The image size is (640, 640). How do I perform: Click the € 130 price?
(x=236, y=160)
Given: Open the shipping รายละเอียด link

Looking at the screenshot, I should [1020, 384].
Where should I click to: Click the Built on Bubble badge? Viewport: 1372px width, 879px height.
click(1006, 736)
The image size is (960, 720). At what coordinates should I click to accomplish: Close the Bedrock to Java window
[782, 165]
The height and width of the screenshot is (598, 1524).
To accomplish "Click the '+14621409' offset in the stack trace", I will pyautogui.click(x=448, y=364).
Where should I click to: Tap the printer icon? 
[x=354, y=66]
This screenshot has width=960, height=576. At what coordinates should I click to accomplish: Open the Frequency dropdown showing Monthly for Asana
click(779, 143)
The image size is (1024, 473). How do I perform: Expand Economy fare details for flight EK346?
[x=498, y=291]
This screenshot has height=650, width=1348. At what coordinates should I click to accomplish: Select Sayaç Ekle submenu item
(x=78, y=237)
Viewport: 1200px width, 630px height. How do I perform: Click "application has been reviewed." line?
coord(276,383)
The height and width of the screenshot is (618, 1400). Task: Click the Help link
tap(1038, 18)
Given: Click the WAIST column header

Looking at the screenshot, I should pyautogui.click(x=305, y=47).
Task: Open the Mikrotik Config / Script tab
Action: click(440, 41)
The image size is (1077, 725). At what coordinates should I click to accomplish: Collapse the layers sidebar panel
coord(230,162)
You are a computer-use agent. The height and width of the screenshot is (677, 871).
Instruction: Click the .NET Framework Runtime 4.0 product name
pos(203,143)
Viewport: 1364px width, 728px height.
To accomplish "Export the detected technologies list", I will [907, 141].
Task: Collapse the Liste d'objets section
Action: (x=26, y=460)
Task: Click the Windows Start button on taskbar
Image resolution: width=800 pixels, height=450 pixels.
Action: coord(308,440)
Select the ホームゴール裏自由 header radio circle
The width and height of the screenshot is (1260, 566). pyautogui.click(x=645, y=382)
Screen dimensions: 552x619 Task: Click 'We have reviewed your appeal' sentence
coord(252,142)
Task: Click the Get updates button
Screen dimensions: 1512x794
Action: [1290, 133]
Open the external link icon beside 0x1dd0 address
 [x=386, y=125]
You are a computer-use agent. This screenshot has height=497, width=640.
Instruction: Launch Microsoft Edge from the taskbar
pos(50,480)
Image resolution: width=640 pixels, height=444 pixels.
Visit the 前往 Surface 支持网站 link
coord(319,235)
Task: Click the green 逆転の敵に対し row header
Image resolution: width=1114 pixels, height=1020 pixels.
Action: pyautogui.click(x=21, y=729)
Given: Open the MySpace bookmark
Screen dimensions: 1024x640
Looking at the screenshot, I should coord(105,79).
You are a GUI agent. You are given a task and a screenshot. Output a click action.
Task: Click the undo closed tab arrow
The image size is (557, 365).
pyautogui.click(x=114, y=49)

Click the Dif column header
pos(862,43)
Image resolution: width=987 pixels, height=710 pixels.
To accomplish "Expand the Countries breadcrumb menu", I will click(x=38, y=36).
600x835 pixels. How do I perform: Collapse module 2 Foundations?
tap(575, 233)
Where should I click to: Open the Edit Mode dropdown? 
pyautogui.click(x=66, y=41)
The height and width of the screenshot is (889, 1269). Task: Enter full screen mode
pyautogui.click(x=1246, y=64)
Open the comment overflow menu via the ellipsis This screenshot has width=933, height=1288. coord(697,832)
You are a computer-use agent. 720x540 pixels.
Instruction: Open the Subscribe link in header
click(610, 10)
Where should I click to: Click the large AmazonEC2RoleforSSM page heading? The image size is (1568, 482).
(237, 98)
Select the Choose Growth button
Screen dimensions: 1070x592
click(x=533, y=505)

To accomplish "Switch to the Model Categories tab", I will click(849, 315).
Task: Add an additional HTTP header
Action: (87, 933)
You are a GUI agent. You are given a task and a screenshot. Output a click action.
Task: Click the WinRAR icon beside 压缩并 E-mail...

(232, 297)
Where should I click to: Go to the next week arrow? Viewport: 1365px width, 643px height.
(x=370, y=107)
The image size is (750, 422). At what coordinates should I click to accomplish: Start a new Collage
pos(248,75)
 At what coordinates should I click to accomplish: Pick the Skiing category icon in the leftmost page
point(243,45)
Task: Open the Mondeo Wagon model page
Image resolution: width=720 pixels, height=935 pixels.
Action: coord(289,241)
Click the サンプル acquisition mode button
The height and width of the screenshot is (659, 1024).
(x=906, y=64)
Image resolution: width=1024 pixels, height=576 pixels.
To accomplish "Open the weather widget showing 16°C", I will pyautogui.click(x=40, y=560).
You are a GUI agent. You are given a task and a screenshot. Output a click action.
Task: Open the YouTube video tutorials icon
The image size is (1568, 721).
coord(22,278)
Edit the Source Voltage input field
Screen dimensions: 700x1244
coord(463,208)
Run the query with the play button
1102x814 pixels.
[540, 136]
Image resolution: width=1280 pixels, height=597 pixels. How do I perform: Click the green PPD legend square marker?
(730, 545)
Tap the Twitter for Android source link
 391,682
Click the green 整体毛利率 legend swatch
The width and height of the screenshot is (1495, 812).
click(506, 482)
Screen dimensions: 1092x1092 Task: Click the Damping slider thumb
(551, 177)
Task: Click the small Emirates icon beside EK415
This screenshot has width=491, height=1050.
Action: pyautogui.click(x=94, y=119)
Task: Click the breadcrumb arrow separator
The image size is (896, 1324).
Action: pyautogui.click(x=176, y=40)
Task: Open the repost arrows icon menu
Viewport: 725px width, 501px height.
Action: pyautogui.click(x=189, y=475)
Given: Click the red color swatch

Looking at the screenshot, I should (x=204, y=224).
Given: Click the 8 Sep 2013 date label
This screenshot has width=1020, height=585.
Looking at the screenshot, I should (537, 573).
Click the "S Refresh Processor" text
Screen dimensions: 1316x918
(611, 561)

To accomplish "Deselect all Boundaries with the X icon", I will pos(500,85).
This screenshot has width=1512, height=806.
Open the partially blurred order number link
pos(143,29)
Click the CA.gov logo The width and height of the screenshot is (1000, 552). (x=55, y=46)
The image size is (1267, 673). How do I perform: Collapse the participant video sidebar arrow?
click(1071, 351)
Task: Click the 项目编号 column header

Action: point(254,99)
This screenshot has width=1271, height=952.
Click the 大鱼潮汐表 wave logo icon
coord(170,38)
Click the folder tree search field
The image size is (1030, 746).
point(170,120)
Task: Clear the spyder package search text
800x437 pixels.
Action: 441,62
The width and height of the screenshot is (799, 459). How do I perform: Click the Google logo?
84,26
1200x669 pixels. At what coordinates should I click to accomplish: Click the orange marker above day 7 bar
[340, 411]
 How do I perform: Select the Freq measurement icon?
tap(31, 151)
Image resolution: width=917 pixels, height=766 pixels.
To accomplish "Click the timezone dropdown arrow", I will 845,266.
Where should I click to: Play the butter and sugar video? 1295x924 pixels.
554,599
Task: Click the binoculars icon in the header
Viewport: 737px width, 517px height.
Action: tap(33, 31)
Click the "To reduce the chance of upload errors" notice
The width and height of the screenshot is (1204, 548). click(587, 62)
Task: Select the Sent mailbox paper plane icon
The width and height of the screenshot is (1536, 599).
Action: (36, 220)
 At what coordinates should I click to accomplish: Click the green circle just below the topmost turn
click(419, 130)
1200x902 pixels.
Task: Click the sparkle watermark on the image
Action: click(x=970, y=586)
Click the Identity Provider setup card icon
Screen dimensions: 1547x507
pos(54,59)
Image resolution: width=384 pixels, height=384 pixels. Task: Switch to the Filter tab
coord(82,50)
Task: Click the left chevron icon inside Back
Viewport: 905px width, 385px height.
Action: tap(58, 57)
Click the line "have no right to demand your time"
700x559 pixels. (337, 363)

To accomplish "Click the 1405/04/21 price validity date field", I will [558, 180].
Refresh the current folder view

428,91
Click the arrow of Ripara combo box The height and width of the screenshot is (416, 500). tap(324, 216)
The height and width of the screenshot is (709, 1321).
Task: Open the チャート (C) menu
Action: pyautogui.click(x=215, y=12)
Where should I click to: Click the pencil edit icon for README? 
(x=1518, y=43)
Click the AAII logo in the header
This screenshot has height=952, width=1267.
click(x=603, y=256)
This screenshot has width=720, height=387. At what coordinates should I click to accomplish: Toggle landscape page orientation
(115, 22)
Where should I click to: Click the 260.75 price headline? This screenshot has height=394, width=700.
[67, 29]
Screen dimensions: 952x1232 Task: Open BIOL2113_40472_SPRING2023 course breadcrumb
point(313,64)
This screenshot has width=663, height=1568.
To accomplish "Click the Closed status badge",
****
Problem: Keep both end lines and retype everything in the records above from the line containing "Image resolution: width=1114" through the line containing "Image resolution: width=987", exactly, with nothing else.

Solution to this problem:
Image resolution: width=1114 pixels, height=1020 pixels.
Action: pyautogui.click(x=21, y=729)
Given: Open the MySpace bookmark
Screen dimensions: 1024x640
Looking at the screenshot, I should coord(105,79).
You are a GUI agent. You are given a task and a screenshot. Output a click action.
Task: Click the undo closed tab arrow
The image size is (557, 365).
pyautogui.click(x=114, y=49)

Click the Dif column header
pos(862,43)
Image resolution: width=987 pixels, height=710 pixels.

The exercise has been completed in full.